A mass of new data
The NIH Human Microbiome Project has since 2008 been collecting and analysing microbial communities from the nasal passages, oral cavity, skin, gastrointestinal tract, and urogenital tract of healthy volunteers, generating some 14.23 terabytes of sequence data. The data is made publicly available for further analysis. A second phase of the project is investigating particular disease conditions, with longitudinal analysis of microbiotal data.
The American Gut Project, founded in 2012, uses crowd-funding to build “large, anonymised open-access datasets” http://americangut.org/. Samples are collected from the gut, and also other sites such as the skin and oral cavity. Individuals participate by submitting their own sample along with a financial contribution, and receive a report on their own microbiome, and how it compares to the general population. The project emphasises the anonymity of the data collected. “All the data collected by the American Gut Project is de-identified (meaning no information is stored that can trace a sample back to a participant)”.
A related UK-based project (British Gut) recruits participants from across Europe. Early results show differences between UK and US individuals with higher microbial diversity in the UK population. Differences were also seen for individuals with mental health issues and obesity.
Whose information is it?
You may think that the collection of microbiome samples from patients and volunteers will not engage privacy law at all. However, the samples will be initially identifiable through name and address details, meaning they are personal data. This data will normally be kept confidential with specific information that might be derivable about health, nutrition, ancestry and personal traits, and shared only with the individual concerned. In order to develop a wider understanding, the collected data is often anonymised and included within a pooled data resource.
Once direct personal identifiers are removed then surely there is nothing to connect the sample with the donor? This may be true, but it is becoming clear that microbiota vary significantly between one individual and another. Although some aspects of the microbiome change rapidly, research indicates that other features of an individual’s microbiome may remain stable over time. This stability may be a feature that makes an individual suitable as a subject for further study or as a potential donor. And it may provide a means for identifying the individual even in the absence of information as to their name and contact details.
A study by the Wellcome Sanger Institute, the Hudson Institute of Medical Research, Australia, and EMBL’s European Bioinformatics Institute, has created the most comprehensive collection of human intestinal bacteria to date using samples from 20 individuals. This database will be developed to include more and more species of bacteria, with sequence fingerprints for each to enable rapid identification. It is getting easier to identify the species present in an individual quickly and accurately. So will this become a new kind of unique “fingerprint”, falling into biometric data?
Because of the importance of microbiome composition for health, the information that your microbiome contains could reveal disease states and predispositions to disease.
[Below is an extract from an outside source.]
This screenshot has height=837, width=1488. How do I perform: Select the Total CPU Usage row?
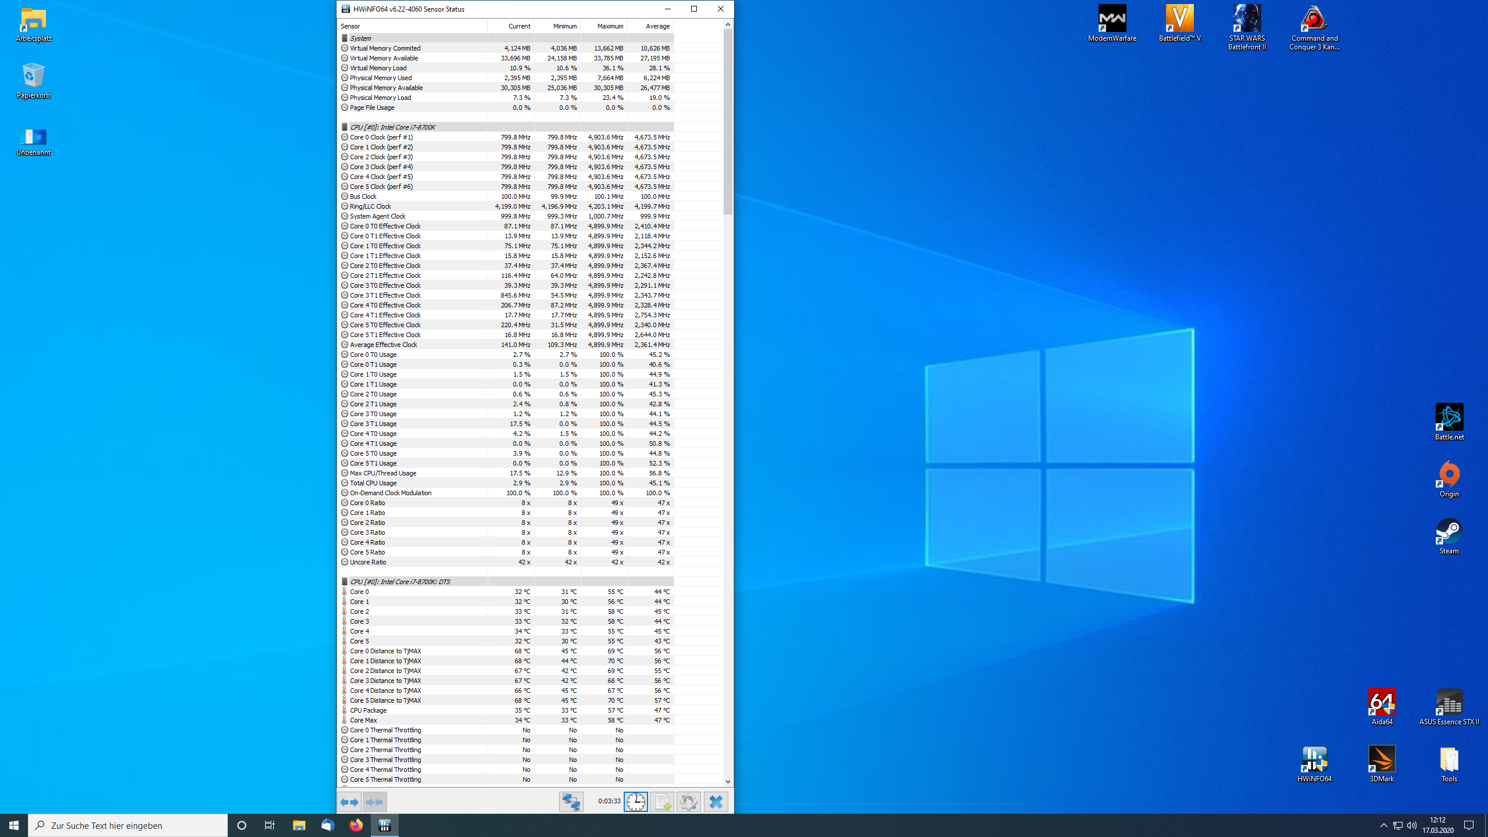coord(373,483)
Increasingly the microbiome is of interest in understanding differences between people in relation to their ability to eat healthily and use nutrients effectively. It can also be a predictor of the likelihood of contracting certain diseases like diabetes and how they may react to treatment.
European law treats health-related, biometric and genetic data as particularly sensitive - it is categorised as “special category data”. This type of information qualifies for enhanced protection. Processing may only be carried out on the basis of strictly defined legal grounds. If donor consent is the basis for processing, it must be “explicit” consent for clearly specified purposes. And consent can be withdrawn by the data subject meaning that any further processing of their data is prohibited.
Removing obvious identification details like the donor’s name and address before inclusion in a database will be helpful. However, it is worth remembering that anonymisation that leaves open the possibility of re-identifying an individual, even if that requires reference to other data sources, is not regarded as adequate under EU law and the data will still be considered personal data. EU privacy guidance, issued even before the tougher requirements of the GDPR came in, discussed genetic data profiles as an example of personal data that can be at risk of identification. Where the identity of the donor has been removed, but combination of publicly available genetic resources and metadata about donors could reveal donor identity, the risk of identification remains.
Will privacy issues stop progress?
While privacy issues are relevant for microbiome research and analysis, they need not act as a brake on progress. Analysing the structure of a project at the outset will help to identify any privacy risks. Improvements can then be built in so that data privacy compliance risk is kept to a minimum.